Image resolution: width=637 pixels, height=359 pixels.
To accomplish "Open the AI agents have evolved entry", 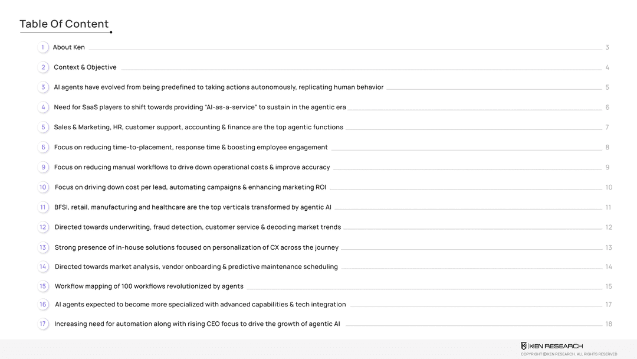I will click(x=218, y=87).
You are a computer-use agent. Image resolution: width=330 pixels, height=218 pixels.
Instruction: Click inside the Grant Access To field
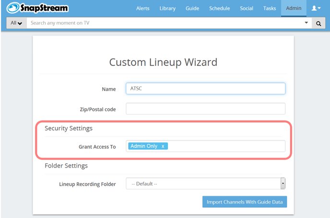coord(225,146)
════
Could you print the records above, from the line with "You are a computer-use" through the end of the records, without any pictures?

■ FULL OUTPUT ■
You are a computer-use agent. Image resolution: width=330 pixels, height=218 pixels.
Instruction: Click inside the Grant Access To field
coord(225,146)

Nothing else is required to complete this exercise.